The Attributeerror error occurs when you call the sub-label below the None object.

Handle it in the following ways:

Try:bsobj = BeautifulSoup (Html.read (), ' html.parser ') badcontent = bsObj.body.h2except Attributeerror as E:prin T ("tag is not found") else:if badcontent = = None:print ("tag is not Found") Else:print (badcontent)



5. Re-organize the above code

# -*- coding: utf-8 -*-from urllib.request import urlopenfrom  Urllib.error import httperrorfrom bs4 import beautifulsoupdef gettitle (URL):     try:        html = urlopen (URL)             except httperror as e:         return None    try:         bsobj = beautifulsoup (Html.read (),  ' Html.parser ')          title = bsObj.body.h1    except  attributeerror as e:        return none     return title        title = gettitle ("http ://pythonscraping.com/pages/page1.html ") IF&NBsp;title == none:    print ("Title could not be found") Else:     print (title)

We created a gettitle function that returns the title of the page. If you encounter a problem when you get a webpage, return a None object.

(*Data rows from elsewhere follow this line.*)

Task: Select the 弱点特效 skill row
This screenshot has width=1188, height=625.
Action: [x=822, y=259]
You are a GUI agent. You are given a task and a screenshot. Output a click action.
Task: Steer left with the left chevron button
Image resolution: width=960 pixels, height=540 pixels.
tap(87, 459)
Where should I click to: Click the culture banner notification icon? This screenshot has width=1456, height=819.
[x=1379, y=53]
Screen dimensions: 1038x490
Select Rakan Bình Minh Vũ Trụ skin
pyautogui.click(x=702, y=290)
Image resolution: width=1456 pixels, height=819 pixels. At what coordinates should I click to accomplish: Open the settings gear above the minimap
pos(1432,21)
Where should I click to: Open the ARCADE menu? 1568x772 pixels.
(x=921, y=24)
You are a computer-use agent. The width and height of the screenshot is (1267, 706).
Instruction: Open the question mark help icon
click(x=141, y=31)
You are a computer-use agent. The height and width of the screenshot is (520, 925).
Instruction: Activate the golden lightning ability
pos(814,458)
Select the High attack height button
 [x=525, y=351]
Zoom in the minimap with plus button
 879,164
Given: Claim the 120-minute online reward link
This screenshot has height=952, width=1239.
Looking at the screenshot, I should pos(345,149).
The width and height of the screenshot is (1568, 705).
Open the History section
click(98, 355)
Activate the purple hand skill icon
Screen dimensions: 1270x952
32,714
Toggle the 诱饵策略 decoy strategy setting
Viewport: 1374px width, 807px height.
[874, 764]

Inside the GetTitle function, we checked the httperror as before, and then encapsulated the two lines of BeautifulSoup code inside a try statement. Any row in either row has a problem, Attributeerror can be thrown (if the server does not exist, HTML is a None object, Html.read () will throw Attributeerror).


"Python Network data Acquisition" Reading notes (i)

Contact Us

The content source of this page is from Internet, which doesn't represent Alibaba Cloud's opinion; products and services mentioned on that page don't have any relationship with Alibaba Cloud. If the content of the page makes you feel confusing, please write us an email, we will handle the problem within 5 days after receiving your email.

If you find any instances of plagiarism from the community, please send an email to: info-contact@alibabacloud.com and provide relevant evidence. A staff member will contact you within 5 working days.

A Free Trial That Lets You Build Big!

Start building with 50+ products and up to 12 months usage for Elastic Compute Service

  • Sales Support

    1 on 1 presale consultation

  • After-Sales Support

    24/7 Technical Support 6 Free Tickets per Quarter Faster Response

  • Alibaba Cloud offers highly flexible support services tailored to meet your exact needs.